**WORK TASK:**
Every line of the records below from the line with "Given: Go back using the left arrow" up to and including the line with "Click the cloud" must be reproduced exactly, and no line outside that range.

Collected data:
# # #

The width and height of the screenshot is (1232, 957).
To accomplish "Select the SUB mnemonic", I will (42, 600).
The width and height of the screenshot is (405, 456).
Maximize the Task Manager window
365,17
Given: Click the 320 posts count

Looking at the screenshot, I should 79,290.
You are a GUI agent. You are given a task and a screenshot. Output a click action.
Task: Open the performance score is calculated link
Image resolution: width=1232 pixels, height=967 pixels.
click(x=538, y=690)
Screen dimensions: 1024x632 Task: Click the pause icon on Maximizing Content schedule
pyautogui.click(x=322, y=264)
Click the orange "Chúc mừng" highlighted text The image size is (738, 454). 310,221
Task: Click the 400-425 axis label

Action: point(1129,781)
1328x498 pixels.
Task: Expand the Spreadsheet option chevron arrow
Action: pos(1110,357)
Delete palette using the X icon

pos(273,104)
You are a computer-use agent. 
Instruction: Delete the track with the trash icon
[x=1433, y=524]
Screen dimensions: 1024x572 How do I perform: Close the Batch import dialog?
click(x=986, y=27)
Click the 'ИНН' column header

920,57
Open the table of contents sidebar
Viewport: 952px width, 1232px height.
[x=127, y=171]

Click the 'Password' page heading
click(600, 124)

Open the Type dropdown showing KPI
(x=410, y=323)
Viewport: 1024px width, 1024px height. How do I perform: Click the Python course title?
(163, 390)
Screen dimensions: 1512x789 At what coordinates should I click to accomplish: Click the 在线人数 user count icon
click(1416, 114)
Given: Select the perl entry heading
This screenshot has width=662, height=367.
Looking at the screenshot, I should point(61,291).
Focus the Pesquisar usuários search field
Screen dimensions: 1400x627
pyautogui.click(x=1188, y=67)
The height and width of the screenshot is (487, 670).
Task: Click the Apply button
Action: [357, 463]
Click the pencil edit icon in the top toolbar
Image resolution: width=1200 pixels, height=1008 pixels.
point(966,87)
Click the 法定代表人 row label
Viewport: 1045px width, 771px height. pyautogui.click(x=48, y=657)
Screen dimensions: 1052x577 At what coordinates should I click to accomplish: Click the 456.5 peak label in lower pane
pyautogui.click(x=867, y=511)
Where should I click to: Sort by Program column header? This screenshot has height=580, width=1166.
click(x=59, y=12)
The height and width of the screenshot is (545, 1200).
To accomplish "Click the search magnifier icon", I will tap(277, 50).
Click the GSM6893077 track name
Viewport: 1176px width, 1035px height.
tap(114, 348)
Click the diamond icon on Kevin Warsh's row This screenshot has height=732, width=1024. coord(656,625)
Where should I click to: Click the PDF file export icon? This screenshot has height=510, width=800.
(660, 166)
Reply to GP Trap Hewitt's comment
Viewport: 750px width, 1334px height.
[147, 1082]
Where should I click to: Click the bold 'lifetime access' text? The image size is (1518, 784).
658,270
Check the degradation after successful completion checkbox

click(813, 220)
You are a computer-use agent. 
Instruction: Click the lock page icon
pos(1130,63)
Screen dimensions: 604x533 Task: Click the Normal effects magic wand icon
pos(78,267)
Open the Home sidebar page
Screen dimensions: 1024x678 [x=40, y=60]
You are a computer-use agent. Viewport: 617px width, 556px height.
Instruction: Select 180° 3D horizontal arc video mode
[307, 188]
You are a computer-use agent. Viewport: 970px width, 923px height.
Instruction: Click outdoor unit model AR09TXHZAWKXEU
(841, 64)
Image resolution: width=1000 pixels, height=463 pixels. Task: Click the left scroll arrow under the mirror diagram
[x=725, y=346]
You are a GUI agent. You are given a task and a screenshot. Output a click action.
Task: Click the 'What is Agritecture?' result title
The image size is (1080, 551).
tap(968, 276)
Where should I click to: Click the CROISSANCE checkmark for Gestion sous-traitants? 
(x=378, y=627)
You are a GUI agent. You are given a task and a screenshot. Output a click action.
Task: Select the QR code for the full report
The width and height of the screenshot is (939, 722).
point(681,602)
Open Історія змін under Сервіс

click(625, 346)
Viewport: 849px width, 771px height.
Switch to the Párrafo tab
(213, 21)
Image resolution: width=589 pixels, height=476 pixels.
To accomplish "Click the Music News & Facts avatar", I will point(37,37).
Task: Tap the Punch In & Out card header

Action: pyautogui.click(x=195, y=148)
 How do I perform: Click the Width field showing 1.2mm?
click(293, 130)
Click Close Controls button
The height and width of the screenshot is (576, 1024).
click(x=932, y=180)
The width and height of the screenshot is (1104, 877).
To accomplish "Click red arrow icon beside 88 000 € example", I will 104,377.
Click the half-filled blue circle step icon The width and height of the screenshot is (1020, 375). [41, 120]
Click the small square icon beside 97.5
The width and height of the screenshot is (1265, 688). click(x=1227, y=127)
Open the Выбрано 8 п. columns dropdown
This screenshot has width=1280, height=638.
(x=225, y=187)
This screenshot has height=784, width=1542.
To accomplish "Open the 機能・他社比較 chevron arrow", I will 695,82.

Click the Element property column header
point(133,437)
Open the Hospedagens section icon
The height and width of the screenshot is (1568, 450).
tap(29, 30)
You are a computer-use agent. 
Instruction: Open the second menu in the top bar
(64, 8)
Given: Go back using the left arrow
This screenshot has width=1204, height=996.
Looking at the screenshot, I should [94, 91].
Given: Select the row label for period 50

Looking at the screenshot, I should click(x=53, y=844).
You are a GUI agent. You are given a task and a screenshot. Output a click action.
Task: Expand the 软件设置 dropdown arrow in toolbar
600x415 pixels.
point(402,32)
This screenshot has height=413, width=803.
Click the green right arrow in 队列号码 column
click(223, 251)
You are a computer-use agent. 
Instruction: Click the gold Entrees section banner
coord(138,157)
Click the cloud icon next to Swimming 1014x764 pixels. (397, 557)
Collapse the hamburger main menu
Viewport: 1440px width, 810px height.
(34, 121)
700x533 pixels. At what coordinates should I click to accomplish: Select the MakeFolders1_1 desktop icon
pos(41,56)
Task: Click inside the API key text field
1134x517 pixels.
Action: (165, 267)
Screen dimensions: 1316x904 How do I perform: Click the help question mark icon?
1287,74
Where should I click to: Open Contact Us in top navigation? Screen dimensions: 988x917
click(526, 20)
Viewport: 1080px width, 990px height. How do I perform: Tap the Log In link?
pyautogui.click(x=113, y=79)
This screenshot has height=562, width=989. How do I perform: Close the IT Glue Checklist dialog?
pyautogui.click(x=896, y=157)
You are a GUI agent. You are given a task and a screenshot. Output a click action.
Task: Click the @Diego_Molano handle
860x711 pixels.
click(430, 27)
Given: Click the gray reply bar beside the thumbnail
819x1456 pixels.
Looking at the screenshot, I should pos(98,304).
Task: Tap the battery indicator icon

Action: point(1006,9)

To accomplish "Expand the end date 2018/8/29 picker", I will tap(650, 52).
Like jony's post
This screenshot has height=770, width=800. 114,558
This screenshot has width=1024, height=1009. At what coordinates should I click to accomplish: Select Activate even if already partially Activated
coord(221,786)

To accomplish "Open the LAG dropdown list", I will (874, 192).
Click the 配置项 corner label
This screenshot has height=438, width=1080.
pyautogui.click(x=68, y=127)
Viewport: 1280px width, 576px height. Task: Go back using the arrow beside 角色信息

# # #

**RESULT FOR THIS EXERCISE:**
Given: Go back using the left arrow
This screenshot has width=1204, height=996.
Looking at the screenshot, I should [94, 91].
Given: Select the row label for period 50

Looking at the screenshot, I should click(x=53, y=844).
You are a GUI agent. You are given a task and a screenshot. Output a click action.
Task: Expand the 软件设置 dropdown arrow in toolbar
600x415 pixels.
point(402,32)
This screenshot has height=413, width=803.
Click the green right arrow in 队列号码 column
click(223, 251)
You are a computer-use agent. 
Instruction: Click the gold Entrees section banner
coord(138,157)
Click the cloud icon next to Swimming 1014x764 pixels. (397, 557)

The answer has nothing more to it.